--- start DOCUMENT EXTRACT ---

Some questions about making your own product

built

//
BuSo Pro
Boot Camp
Joined
Jan 23, 2015
Messages
1,677
Likes
1,442
Degree
4
I'm in a competitive niche where everyone has an ebook to sell.

The question I have is why would someone buy an ebook from my site, when they could go to another site? I feel like I can't write something that hasn't been written before.

Is this just down to building a better connection with an audience so that they choose you over them? I suppose I need to do some brain storming on how I could maybe design it better, or make it more beginner friendly.

Edit: Or I could just do what BuSo has done and make the info available for free, which seems like a better idea
 
Last edited:
I'd say its all about building a community. In each industry, especially information-based industries, there is usually less variance in 'what' is being said. Instead the variety lies in 'how' its being said.

For example, I go to youtube to learn 'how to grow an instagram account'. I naturally begin watching male instagrammers in niches relevant to me. My wife goes online with the same intent and she begins watching females who are into her interests - similar information, delivered differently and likely tweaked slightly to fit the demographic.

--- end DOCUMENT EXTRACT ---

PROBLEM DETAILS:
Reproduce the forum thread on selling an ebook in a crowded niche word for word, from its first line to its last.

--- start DATA SECTION ---

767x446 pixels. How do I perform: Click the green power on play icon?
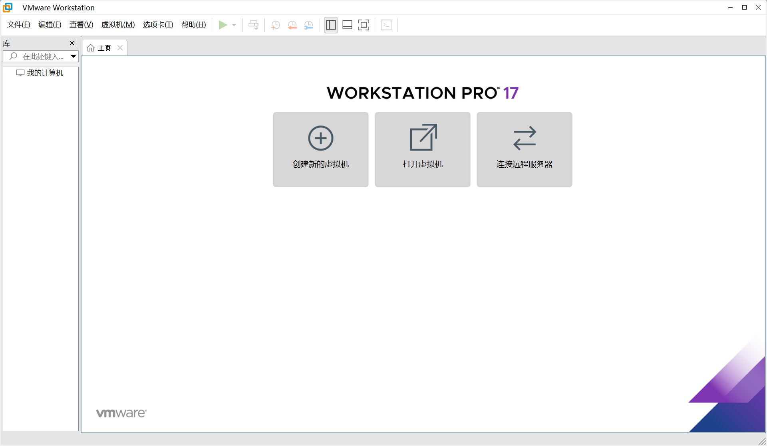(x=223, y=25)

--- end DATA SECTION ---

SOLUTION TO THIS EXERCISE:
Some questions about making your own product

built

//
BuSo Pro
Boot Camp
Joined
Jan 23, 2015
Messages
1,677
Likes
1,442
Degree
4
I'm in a competitive niche where everyone has an ebook to sell.

The question I have is why would someone buy an ebook from my site, when they could go to another site? I feel like I can't write something that hasn't been written before.

Is this just down to building a better connection with an audience so that they choose you over them? I suppose I need to do some brain storming on how I could maybe design it better, or make it more beginner friendly.

Edit: Or I could just do what BuSo has done and make the info available for free, which seems like a better idea
 
Last edited:
I'd say its all about building a community. In each industry, especially information-based industries, there is usually less variance in 'what' is being said. Instead the variety lies in 'how' its being said.

For example, I go to youtube to learn 'how to grow an instagram account'. I naturally begin watching male instagrammers in niches relevant to me. My wife goes online with the same intent and she begins watching females who are into her interests - similar information, delivered differently and likely tweaked slightly to fit the demographic.